Passage to read>
━━━━━━━━━━
Carl Woodring collection on Charles Ricketts and Charles Shannon
Scope and Contents
The materials are comprised of correspondence from Dr. Woodring to other Ricketts and Shannon scholars, booksellers, museums and libraries. There is also correspondence from Ricketts and Shannon as well as those in their circle such as Laurence Binyon, Gordon Bottomley and Thomas Sturge Moore.
Biographical material such as theses, articles, essays and exhibition catalogs are included as well as photocopies of artwork by Ricketts and Shannon. Included are proofs such as "The Sleeping Methymnaeans," signed by Shannon, from Daphnis and Chloe. Charles Ricketts and Charles Shannon both worked on the designs and the cutting of the wood-blocks for this Vale Press publication. Of special note are works of art by Ricketts and Shannon, including oil paintings, drawings and a large collection of Shannon’s lithographs.
Vale Press ephemera, such as notices, prospectuses, and invitations are included. A collection of Vale Press titles, including The Vale Shakespeare (1900-1904), as well as an extensive book collection on Ricketts and Shannon, are among the holdings.
Dates
- Creation: 1846-2001
Creator
- Woodring, Carl, 1919-2009 (Person)
Access Restrictions
This material is open for research.
Conditions Governing Access
Stored off-site at the Library Service Center. Please request this material via woodson@rice.edu or call 713-348-2586.
Use Restrictions
Permission to publish from the Carl Woodring Collection on Charles Ricketts and Charles Shannon, 1846-2001 must be obtained from the Woodson Research Center, Fondren Library, Rice University.
━━━━━━━━━━
Data shown>

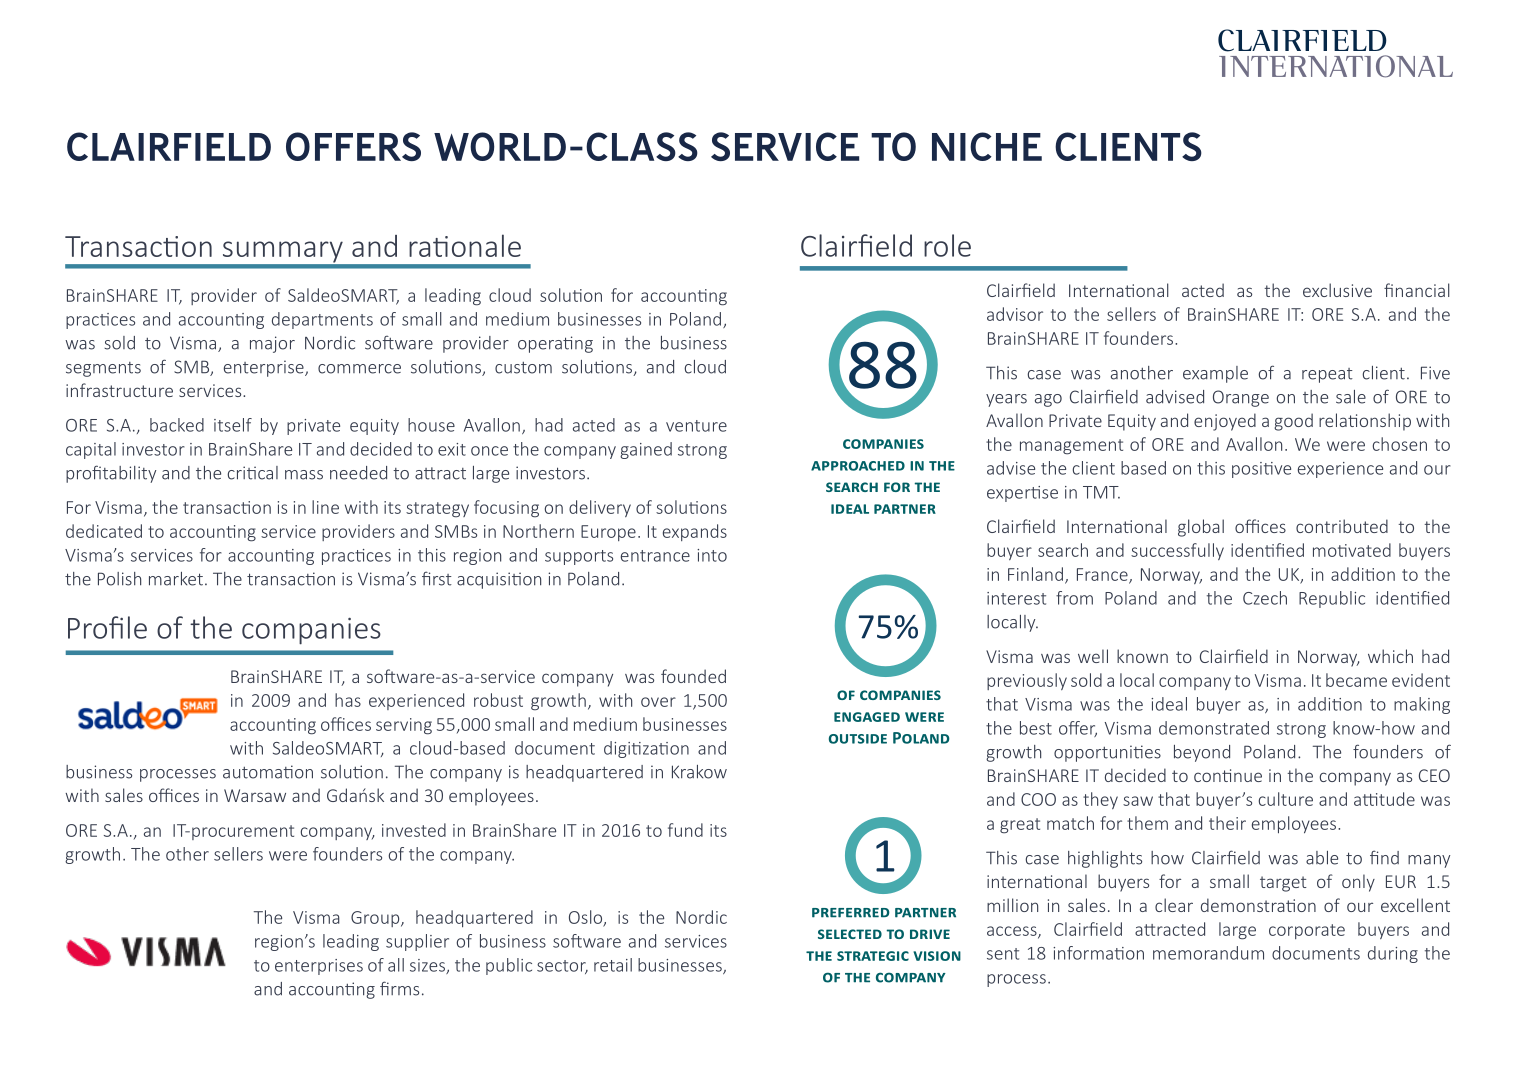  Describe the element at coordinates (1293, 422) in the screenshot. I see `good` at that location.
━━━━━━━━━━
Set task 1>
According to the collection description, where is the collection stored?
Set task 2>
Please translate this sentence from the collection description into French: "Charles Ricketts and Charles Shannon both worked on the designs and the cutting of the wood-blocks for this Vale Press publication."
Set task 3>
List every person the collection description names as being in the circle of Ricketts and Shannon.

Exercise result 1>
Off-site at the Library Service Center.

Exercise result 2>
Charles Ricketts et Charles Shannon ont tous deux travaillé aux dessins et à la taille des bois gravés pour cette publication de la Vale Press.

Exercise result 3>
Laurence Binyon, Gordon Bottomley, Thomas Sturge Moore